# New 66 Lemans owner would like advice



## TheGoat66 (May 6, 2012)

Hello everyone I just purchased a 66 lemans and am excited to learn how to restore a classic car. I do not have any experience with cars however part of the reason I got it was to learn. I apologize if my questions seam obvious or beginner, I am just that a beginner. I have a friend helping me and he is a mechanic however I would like to learn and do as much of the work as possible. So I am hoping you the experts can point me in the correct direction. 

1. what site would you good people recommend for purchasing parts I am in Canada but it appears all the best sites are in the states? 

2. there are some rust parts specially the pack peace behind the rear window that will need a new one and the other two spots can be patched. Where and how do I go about looking for patches and where could I find that back peace between the rear window and the trunk?

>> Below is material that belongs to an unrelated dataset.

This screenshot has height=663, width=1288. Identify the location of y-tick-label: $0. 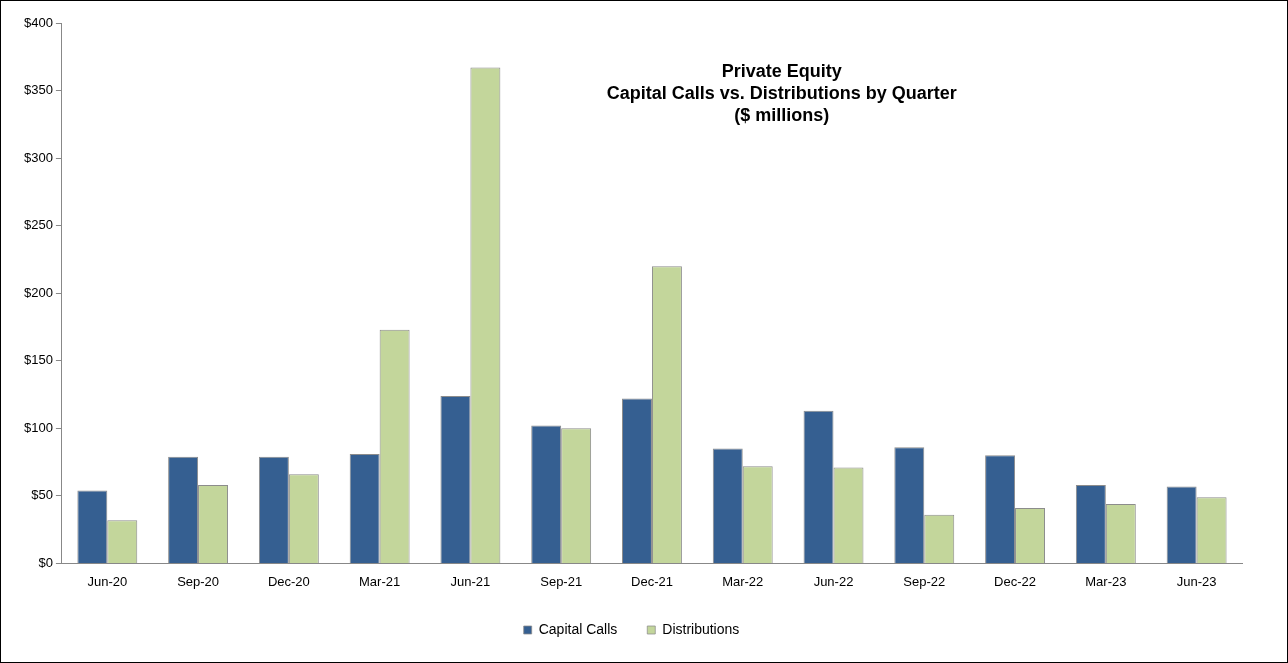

3. I will be converting it to 4 speed standard what are all the parts I need for it and where would you suggest I buy it from.

Thank you :cheers


----------



## facn8me (Jul 30, 2011)

ames.com and performance years. Both have catalouges in pdf form.


----------



## Awesome65_GTO (Aug 24, 2013)

Do a LOT of research, take your time. Gentleman who stated Ames was correct. As well as Chevelle Parts, El Camino Parts @ OPGI.com tag, mark and bag parts as you disassemble. Believe me, it will make loads of difference when you re-assemble. Need any advice, contact me. I'll help you as I can. 
You'll learn a lot over time. And love every minute of working on it... After your done (lol)


----------



## Rukee (Feb 8, 2007)

That panel between the rear window and trunk I believe they call that the filler panel. I bought mine from ThePartsPlaceInc.com.


----------



## AMT1379 (May 11, 2010)

Lots of good reference materials out there. There are some books like this one
How to Restore Your Pontiac GTO, 1964-74 (Restoration) (S-A Design): Don Keefe: 9781934709696: Amazon.com: Books
that could be worth a read.


----------